**Task list**
A – Please summarize the text on Structured Prompt Language in two sentences.
B – In the text on Structured Prompt Language, what is the order of the three-tier provider fallback strategy in SPL-flow?

**Given text**
'''

Structured Prompt Language: Declarative Context Management for LLMs

We present SPL (Structured Prompt Language), a declarative SQL-inspired language that treats large language models as generative knowledge bases and their context windows as constrained resources. SPL provides explicit WITH BUDGET/LIMIT token management, an automatic query optimizer, EXPLAIN transparency analogous to SQL's EXPLAIN ANALYZE, and native integration of retrieval-augmented generation (RAG) and persistent memory in a single declarative framework. SPL-flow extends SPL into resilient agentic pipelines with a three-tier provider fallback strategy (Ollama -> OpenRouter -> self-healing retry) fully transparent to the .spl script. Five extensions demonstrate the paradigm's breadth: (1) Text2SPL (multilingual NL->SPL translation); (2) Mixture-of-Models (MoM) routing that dispatches each PROMPT to a domain-specialist model at runtime; (3) Logical Chunking, an intelligent strategy for documents exceeding a single context window--expressed naturally through SPL's existing CTE syntax with no new constructs, decomposing a large query into a Map-Reduce pipeline that reduces attention cost from O(N^2) to O(N^2/k) and runs identically on cloud (parallel) or local hardware (sequential); (4) SPL-flow, a declarative agentic orchestration layer with resilient three-tier provider fallback; and (5) BENCHMARK for parallel multi-model comparison with automatic winner persistence. We provide a formal EBNF grammar, two pip-installable Python packages (spl-llm, spl-flow), and comparison against Prompty, DSPy, and LMQL. SPL reduces prompt boilerplate by 65% on average, surfaces a 68x cost spread across model tiers as a pre-execution signal, and runs the identical .spl script at $0.002 on OpenRouter or at zero marginal cost on a local Ollama instance--without modification.

'''

**Given data**
'''

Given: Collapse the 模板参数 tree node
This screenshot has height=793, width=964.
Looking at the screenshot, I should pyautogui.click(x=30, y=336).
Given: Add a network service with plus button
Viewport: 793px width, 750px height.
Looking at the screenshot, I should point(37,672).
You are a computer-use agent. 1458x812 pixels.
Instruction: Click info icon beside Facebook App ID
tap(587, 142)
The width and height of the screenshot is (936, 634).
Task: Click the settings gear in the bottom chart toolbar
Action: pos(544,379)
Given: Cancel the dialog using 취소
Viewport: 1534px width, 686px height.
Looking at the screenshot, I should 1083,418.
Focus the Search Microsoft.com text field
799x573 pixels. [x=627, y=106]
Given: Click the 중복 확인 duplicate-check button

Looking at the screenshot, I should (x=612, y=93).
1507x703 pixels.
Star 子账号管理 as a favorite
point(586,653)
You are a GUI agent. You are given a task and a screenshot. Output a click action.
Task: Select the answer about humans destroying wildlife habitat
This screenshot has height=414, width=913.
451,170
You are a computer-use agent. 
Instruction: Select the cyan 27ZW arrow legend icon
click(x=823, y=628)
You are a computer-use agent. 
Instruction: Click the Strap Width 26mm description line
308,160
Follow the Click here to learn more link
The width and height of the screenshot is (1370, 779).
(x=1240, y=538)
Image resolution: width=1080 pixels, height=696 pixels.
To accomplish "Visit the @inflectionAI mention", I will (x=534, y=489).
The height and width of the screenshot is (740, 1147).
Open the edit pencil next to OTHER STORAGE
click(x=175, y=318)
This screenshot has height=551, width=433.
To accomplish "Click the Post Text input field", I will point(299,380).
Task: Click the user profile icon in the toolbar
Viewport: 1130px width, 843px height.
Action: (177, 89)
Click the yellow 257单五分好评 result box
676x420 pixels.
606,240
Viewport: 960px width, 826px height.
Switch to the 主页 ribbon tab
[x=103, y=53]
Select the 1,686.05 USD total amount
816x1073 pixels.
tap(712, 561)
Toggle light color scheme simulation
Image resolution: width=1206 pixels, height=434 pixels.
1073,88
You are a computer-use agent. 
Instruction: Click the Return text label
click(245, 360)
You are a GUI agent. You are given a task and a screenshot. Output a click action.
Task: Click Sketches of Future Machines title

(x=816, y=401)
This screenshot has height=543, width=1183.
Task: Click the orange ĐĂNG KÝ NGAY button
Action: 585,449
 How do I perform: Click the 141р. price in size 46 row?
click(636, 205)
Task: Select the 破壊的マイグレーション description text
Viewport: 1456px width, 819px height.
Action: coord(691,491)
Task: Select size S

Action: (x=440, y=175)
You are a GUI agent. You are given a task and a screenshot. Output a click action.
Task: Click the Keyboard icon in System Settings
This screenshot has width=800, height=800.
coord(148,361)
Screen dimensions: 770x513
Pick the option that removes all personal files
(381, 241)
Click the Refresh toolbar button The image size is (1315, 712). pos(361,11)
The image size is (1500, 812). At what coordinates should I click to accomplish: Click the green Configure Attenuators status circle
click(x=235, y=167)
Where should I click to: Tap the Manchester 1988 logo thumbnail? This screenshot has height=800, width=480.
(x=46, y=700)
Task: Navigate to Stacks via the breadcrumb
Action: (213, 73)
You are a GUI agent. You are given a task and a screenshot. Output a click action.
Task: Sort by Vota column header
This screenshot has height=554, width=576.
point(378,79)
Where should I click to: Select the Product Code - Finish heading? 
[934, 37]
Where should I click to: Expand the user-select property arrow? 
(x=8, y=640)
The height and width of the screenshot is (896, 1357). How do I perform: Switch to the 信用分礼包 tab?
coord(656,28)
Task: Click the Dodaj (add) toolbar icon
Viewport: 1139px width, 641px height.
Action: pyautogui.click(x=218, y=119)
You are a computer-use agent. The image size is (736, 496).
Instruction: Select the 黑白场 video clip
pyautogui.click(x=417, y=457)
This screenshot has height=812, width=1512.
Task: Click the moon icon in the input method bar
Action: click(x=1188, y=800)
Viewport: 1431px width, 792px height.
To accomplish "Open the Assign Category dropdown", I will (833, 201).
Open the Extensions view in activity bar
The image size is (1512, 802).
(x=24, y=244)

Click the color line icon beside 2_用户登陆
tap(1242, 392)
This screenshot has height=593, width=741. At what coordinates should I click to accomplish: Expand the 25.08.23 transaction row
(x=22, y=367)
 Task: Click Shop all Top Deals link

'''

**Results by task**
A – SPL is a declarative, SQL-inspired language that treats large language models as generative knowledge bases and their context windows as constrained resources, offering explicit token budgets, an automatic query optimizer, EXPLAIN transparency, and built-in retrieval-augmented generation and persistent memory. It has five extensions (Text2SPL, Mixture-of-Models routing, Logical Chunking, SPL-flow, and BENCHMARK), reduces prompt boilerplate by 65% on average, and runs the same .spl script on OpenRouter or a local Ollama instance without modification.

B – Ollama, then OpenRouter, then self-healing retry.